Task 5. ptr := unsafe.Pointer(&buf[0]); js.Global().Call("draw", uintptr(ptr), len(buf)); runtime.KeepAlive(buf). JS: new Uint8Array(inst.exports.mem.buffer, ptr, len) then ctx.putImageData(...). No per-pixel crossing.

Task 6. After a memory.grow, the cached view's buffer is detached; byteLength is 0 and putImageData draws nothing. Re-deriving new Uint8Array(exports.mem.buffer, ptr, len) each render fixes it. The bug is load-dependent — small inputs never grow.

Task 7. Each unreleased FuncOf keeps a table slot and its closure alive. var cb js.Func; cb = js.FuncOf(func(...) any { defer cb.Release(); ...; return nil }) frees it after firing.

Task 8. Per-item appendChild is 10,000 crossings; building markup once and crossing once (Set("innerHTML", ...) or CopyBytesToJS) is one. Aggregate on the Go side, exchange the whole.

Task 9. instantiateStreaming compiles during download and is faster; it needs Content-Type: application/wasm or it warns and falls back. Measure with performance.now() around load.

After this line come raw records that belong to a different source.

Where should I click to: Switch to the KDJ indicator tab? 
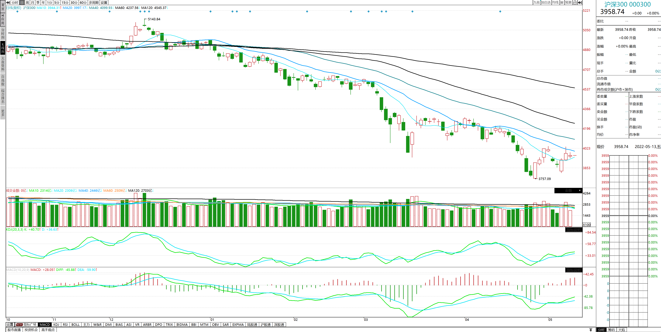point(56,325)
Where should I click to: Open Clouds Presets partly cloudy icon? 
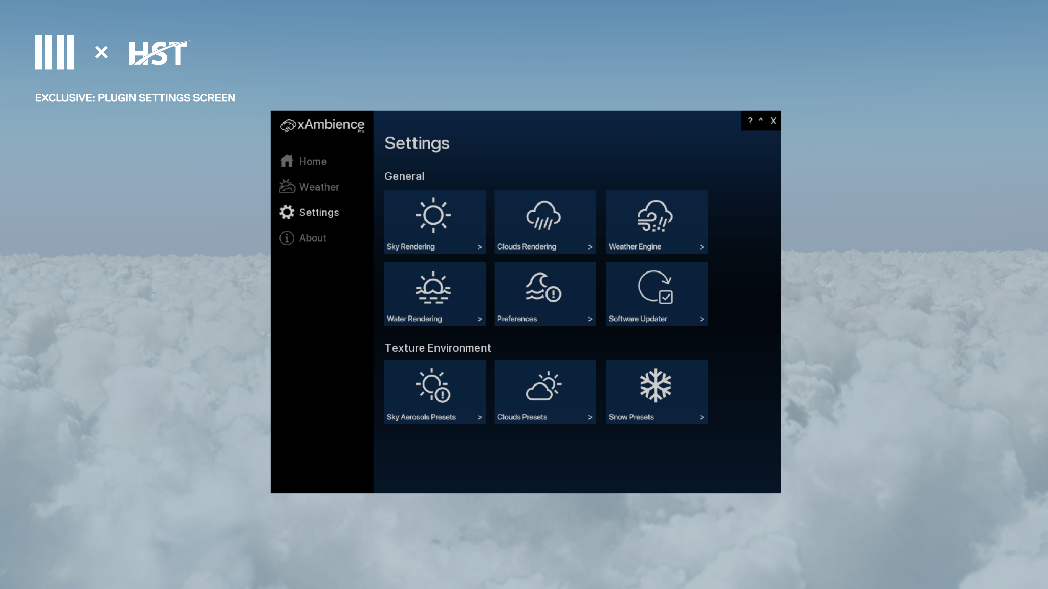pos(543,386)
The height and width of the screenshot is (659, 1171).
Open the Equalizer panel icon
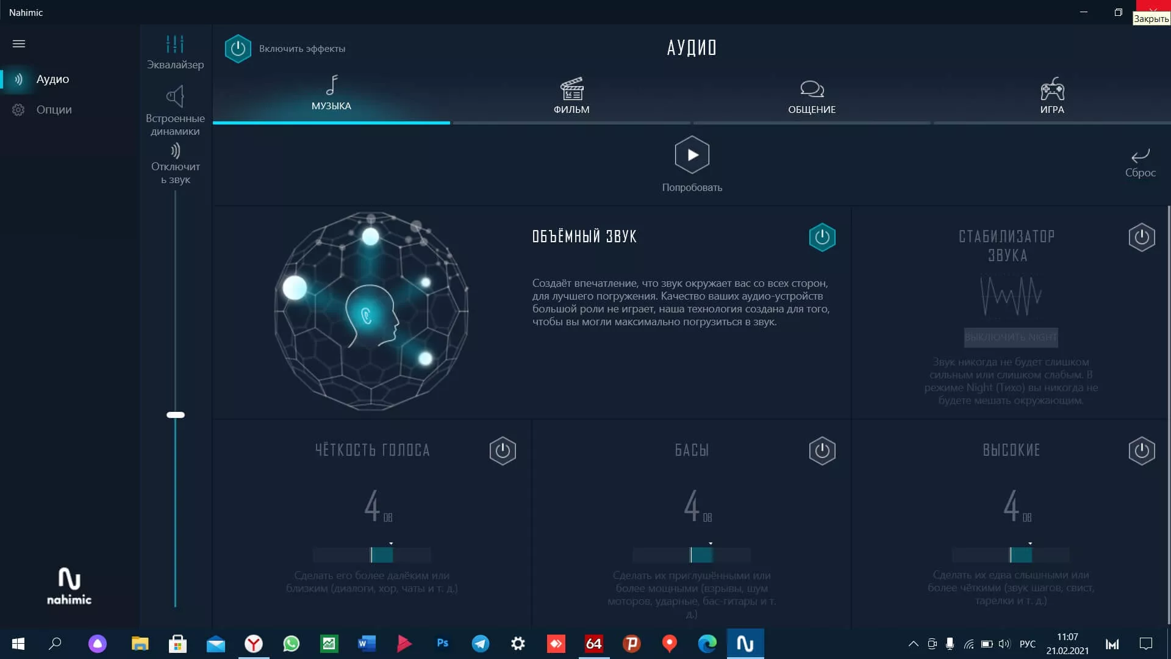[x=175, y=45]
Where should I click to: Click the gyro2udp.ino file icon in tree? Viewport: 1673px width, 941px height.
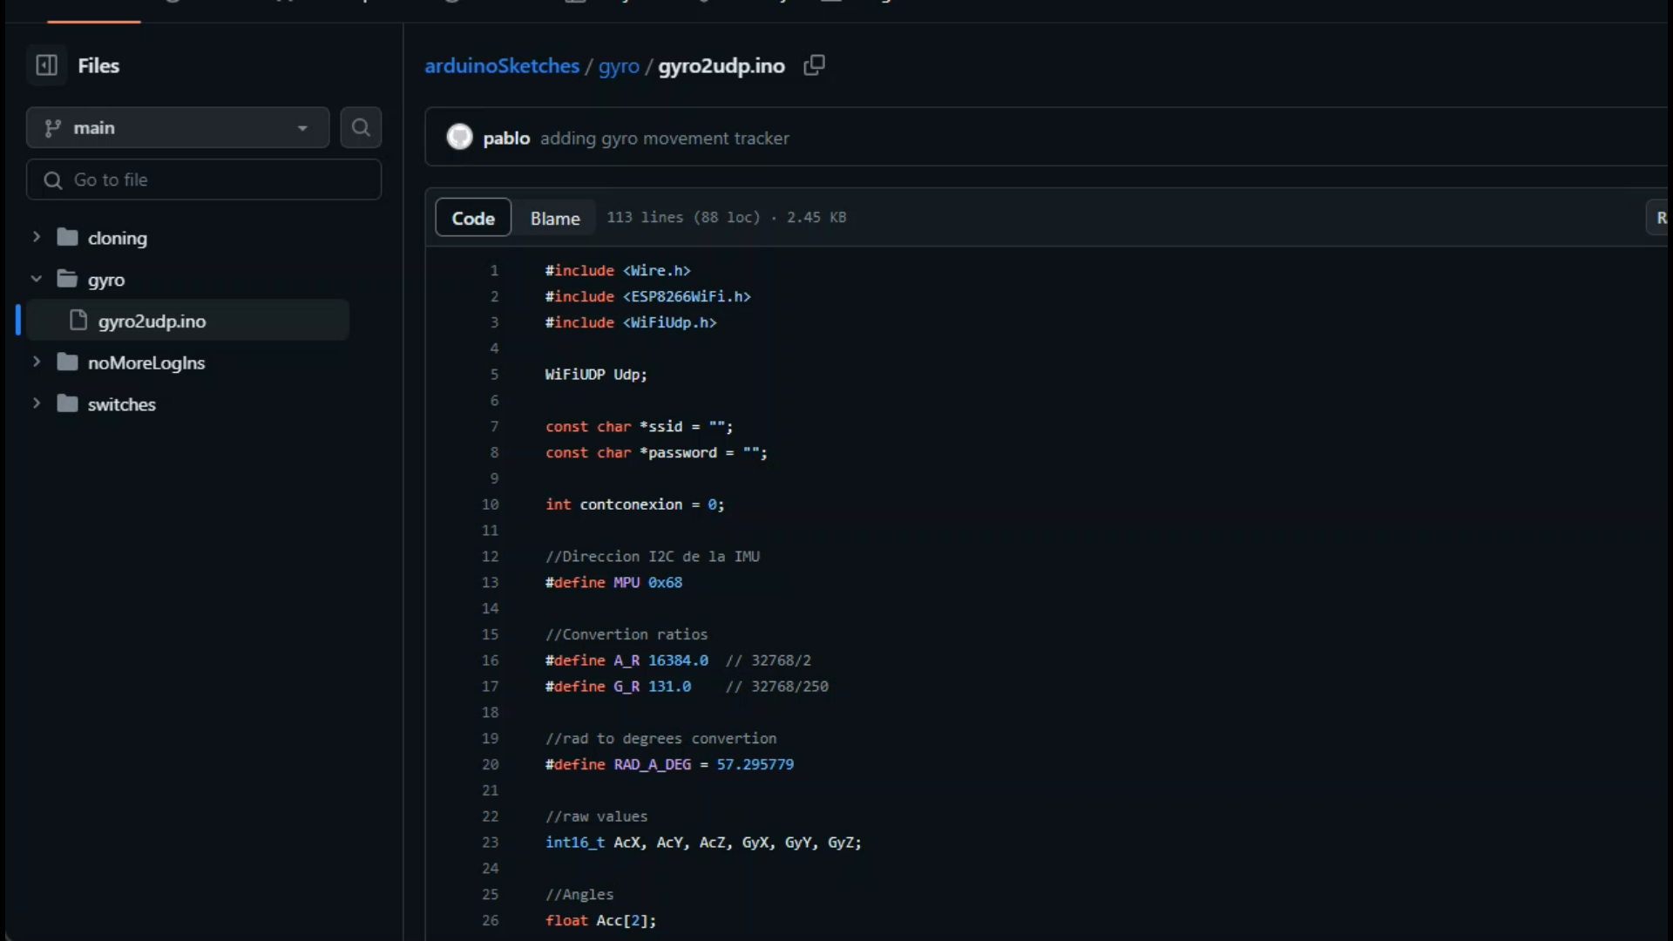click(78, 321)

Task 10. Move js.Global(), Get, Set, Call, FuncOf into a dom package; keep filters/parsers/logic as pure functions. go test ./... runs the logic natively.

Task 11. Native go test -bench gives the baseline; DevTools gives the wasm steady-state (after JIT warmup). Wasm typically lands ~1.5–3x native time and beats a JS reimplementation for the kernel.

Task 12. Each Worker is a separate instance with its own runtime/GC; N Workers over N tiles give near-linear speedup. This is the only true parallelism path for Go wasm.

Task 13. Cache handles, batch updates, move arithmetic into Go; drive crossings to a small constant per frame and confirm frame time under 16 ms in the flame chart.

Task 14. Per-frame js.ValueOf(slice) allocates a fresh JS array each frame, raising NumGC and pause time. Reuse a pre-built handle / preallocated buffers; ReadMemStats shows fewer GCs.

Task 15. GOOS=wasip1 GOARCH=wasm go build; run under wasmtime. Binary is in the same MB class; the boundary is go:wasmimport host calls, not syscall/js.

Task 16. A script doing build → brotli → size check → exit 1 if over budget. A reflect-heavy import inflates the binary and trips the gate, making size a visible cost.

Task 17. Compose: cache the canvas/context handles, transfer pixels zero-copy with re-derived views, release any transient Func, load with streaming instantiation. Stays responsive because the filter is compute-in-the-box with O(1) crossings.

Task 18. Record profile → if time is in wasm frames, optimise the algorithm (benchmark natively); if in wasm_exec.js/DOM, reduce crossings. The diagnosis names which and why before any code changes.